[WHAT TO WORK ON]: Could you copy out every line of the records below word for word, leaving out the pictures?

[Records pointing to text and elements]:
— START —

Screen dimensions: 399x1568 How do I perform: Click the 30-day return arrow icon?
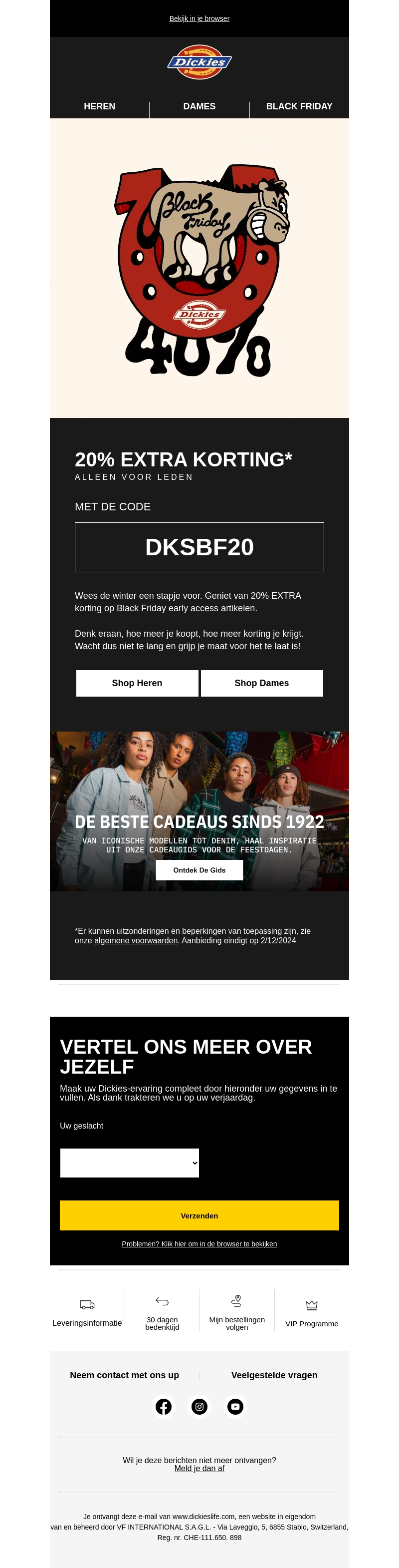click(x=162, y=1301)
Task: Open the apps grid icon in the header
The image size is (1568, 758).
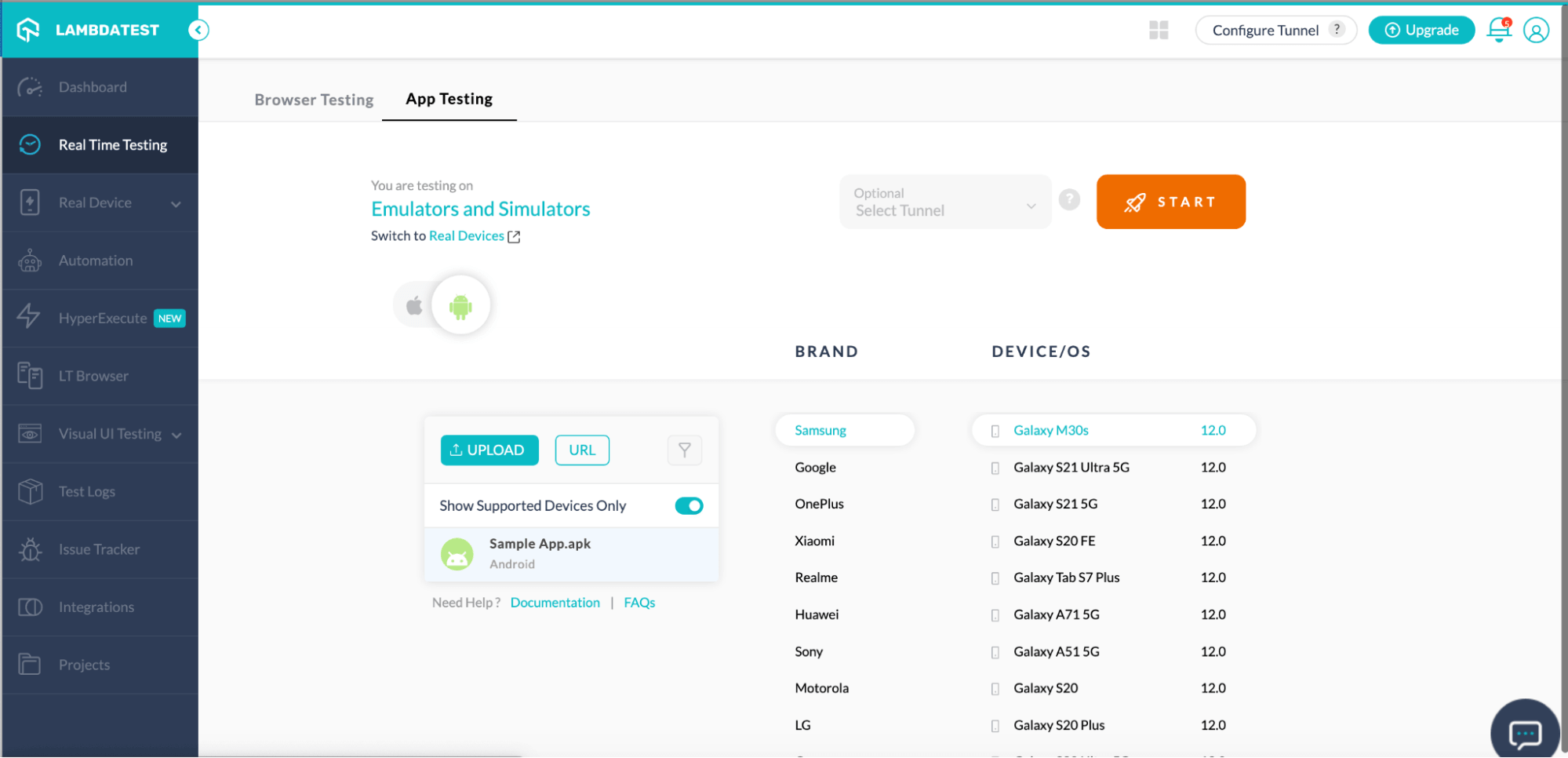Action: click(x=1158, y=30)
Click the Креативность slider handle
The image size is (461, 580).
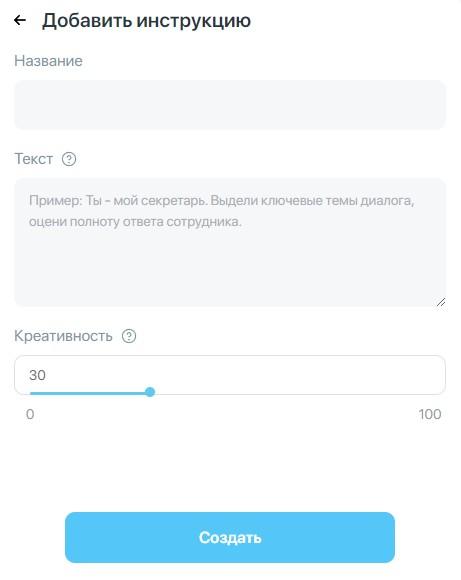(150, 392)
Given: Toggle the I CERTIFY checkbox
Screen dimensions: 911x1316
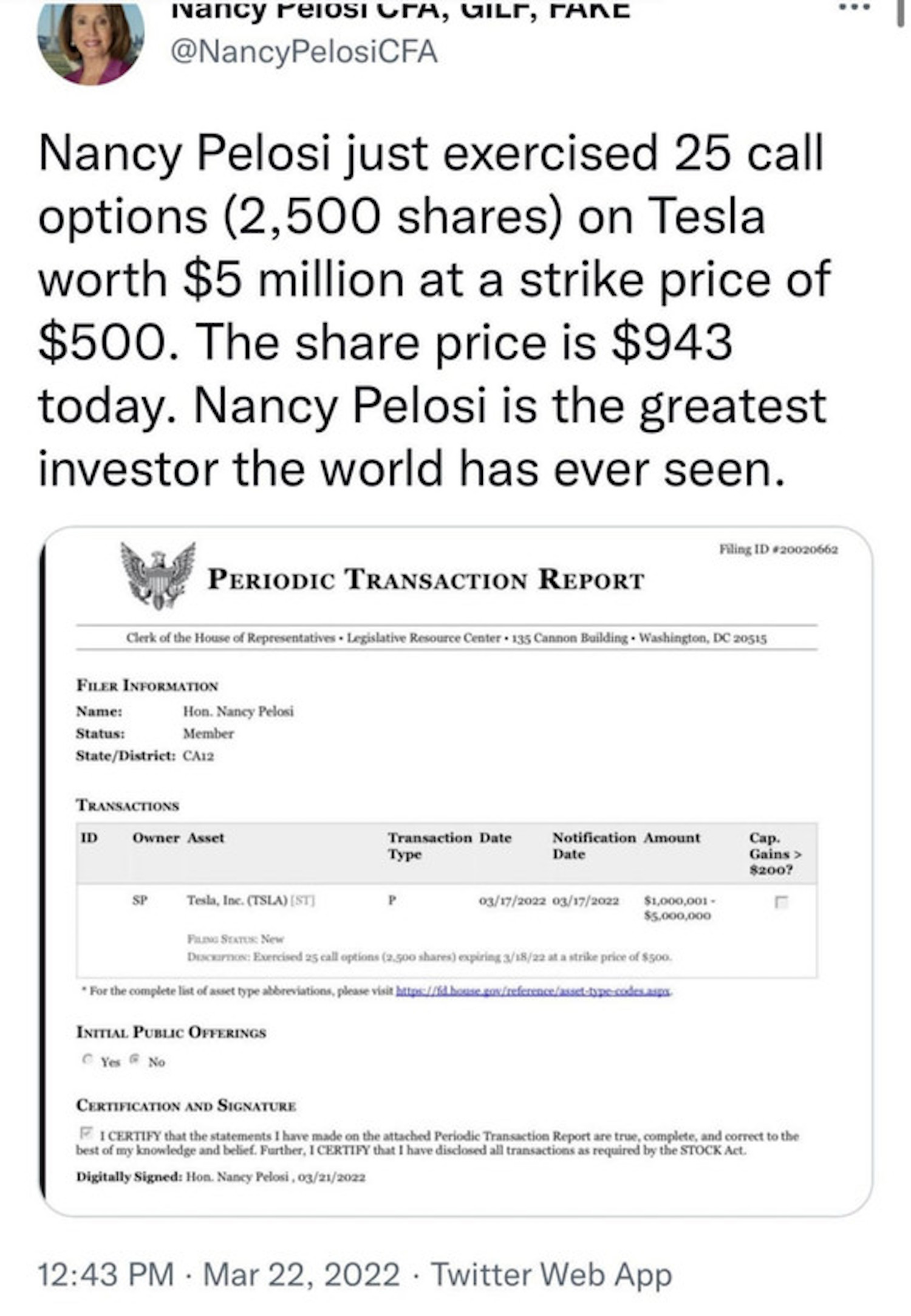Looking at the screenshot, I should (x=86, y=1133).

— END —

[FINISHED ANSWER]:
Screen dimensions: 399x1568 How do I perform: Click the 30-day return arrow icon?
click(x=162, y=1301)
Task: Open the apps grid icon in the header
The image size is (1568, 758).
Action: click(x=1158, y=30)
Click the Креативность slider handle
The image size is (461, 580).
(150, 392)
Given: Toggle the I CERTIFY checkbox
Screen dimensions: 911x1316
Looking at the screenshot, I should (x=86, y=1133).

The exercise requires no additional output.